-- Opening Marker --

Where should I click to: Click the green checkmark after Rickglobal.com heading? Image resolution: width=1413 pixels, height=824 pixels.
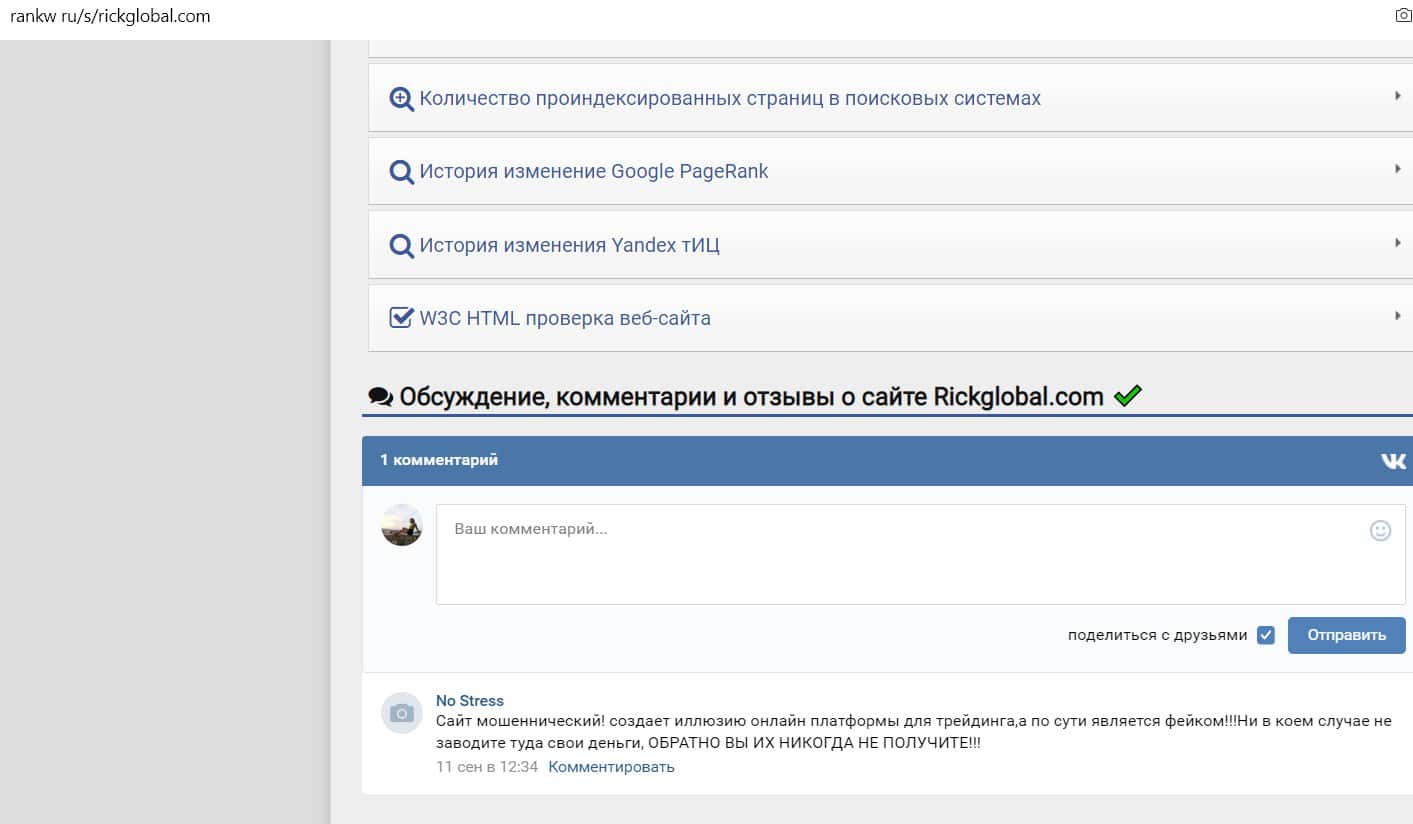[x=1127, y=397]
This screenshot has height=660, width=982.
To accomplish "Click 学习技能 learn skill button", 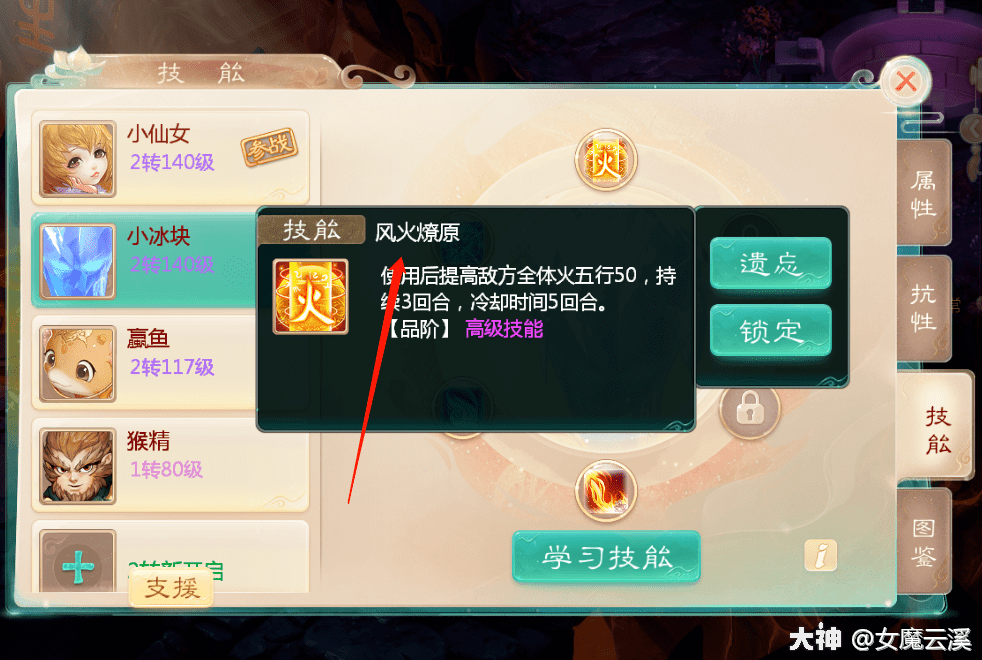I will (x=606, y=557).
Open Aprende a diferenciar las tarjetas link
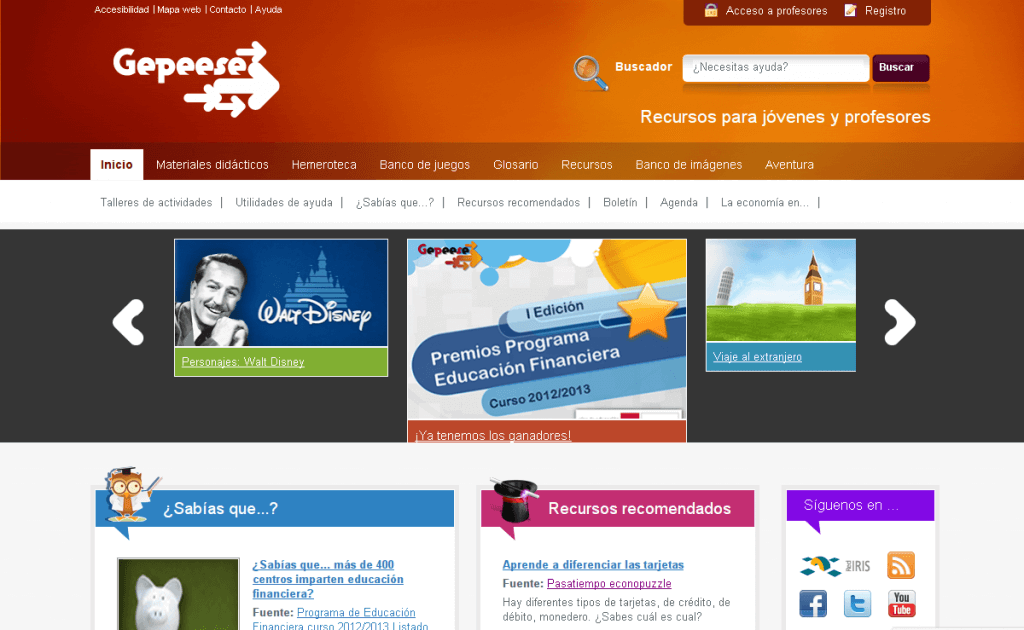 pos(593,565)
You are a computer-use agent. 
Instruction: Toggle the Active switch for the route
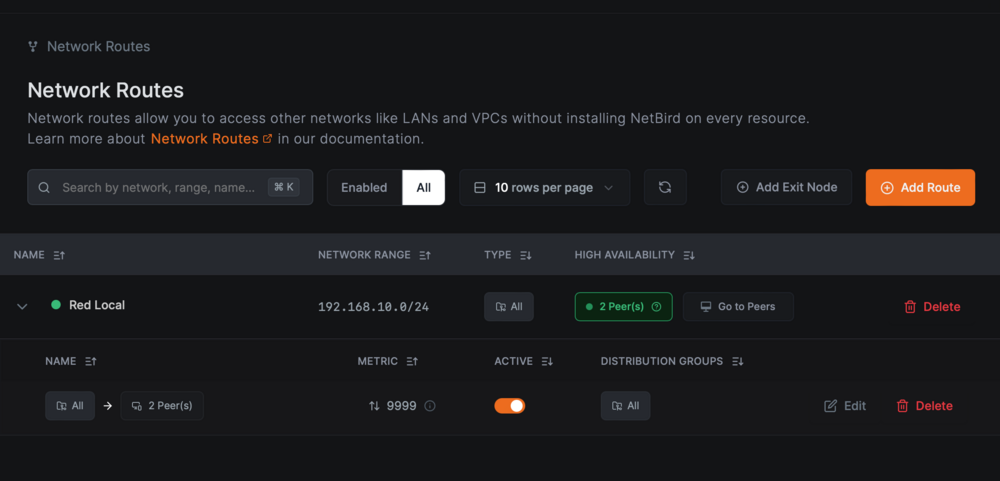510,406
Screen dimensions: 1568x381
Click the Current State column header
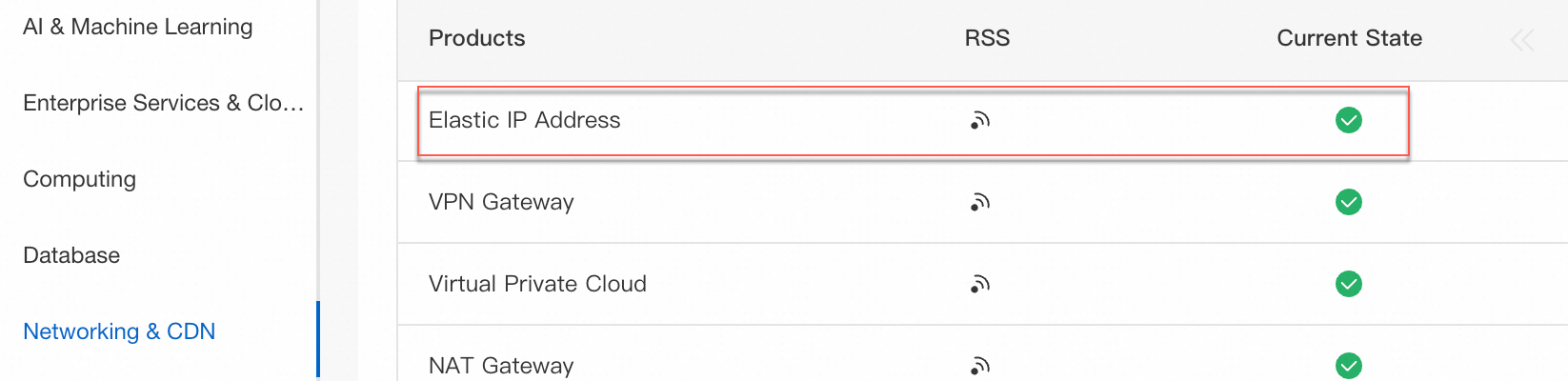pos(1349,38)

-- Closing Marker --

What is being asked:
Starting with the line that holds "Instruction: Toggle the", reproduce exactly each line up to and including the last line of the material above, and drop the pictures.

Result of the exercise:
Instruction: Toggle the Active switch for the route
510,406
Screen dimensions: 1568x381
Click the Current State column header
pos(1349,38)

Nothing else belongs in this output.